Stored records
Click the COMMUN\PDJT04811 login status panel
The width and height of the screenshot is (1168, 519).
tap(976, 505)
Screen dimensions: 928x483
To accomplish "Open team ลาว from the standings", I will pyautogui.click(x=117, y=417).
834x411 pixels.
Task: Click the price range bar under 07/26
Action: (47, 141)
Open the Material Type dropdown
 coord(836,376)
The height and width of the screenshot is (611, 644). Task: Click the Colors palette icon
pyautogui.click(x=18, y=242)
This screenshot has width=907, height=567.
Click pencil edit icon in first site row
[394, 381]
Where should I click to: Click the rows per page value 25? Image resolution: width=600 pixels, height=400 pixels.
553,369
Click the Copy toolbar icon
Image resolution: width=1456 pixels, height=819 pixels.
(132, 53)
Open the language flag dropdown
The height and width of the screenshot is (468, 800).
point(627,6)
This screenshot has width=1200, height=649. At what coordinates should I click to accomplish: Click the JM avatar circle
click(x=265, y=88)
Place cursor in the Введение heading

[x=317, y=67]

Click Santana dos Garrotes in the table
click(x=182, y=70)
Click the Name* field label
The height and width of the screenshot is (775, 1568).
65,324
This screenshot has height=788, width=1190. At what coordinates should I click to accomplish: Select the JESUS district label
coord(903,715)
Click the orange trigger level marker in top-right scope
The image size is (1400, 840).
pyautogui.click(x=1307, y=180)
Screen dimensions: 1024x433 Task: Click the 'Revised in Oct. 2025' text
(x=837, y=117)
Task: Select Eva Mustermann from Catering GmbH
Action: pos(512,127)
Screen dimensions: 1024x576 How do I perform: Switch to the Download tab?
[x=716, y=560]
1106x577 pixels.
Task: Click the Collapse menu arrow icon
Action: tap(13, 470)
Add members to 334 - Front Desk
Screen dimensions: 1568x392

WORK ORDER
The answer must hold only the lines from the first line of the data through the line bearing "Screen dimensions: 928x483", returned exactly.

ANSWER TO THIS TASK
Click the COMMUN\PDJT04811 login status panel
The width and height of the screenshot is (1168, 519).
tap(976, 505)
Screen dimensions: 928x483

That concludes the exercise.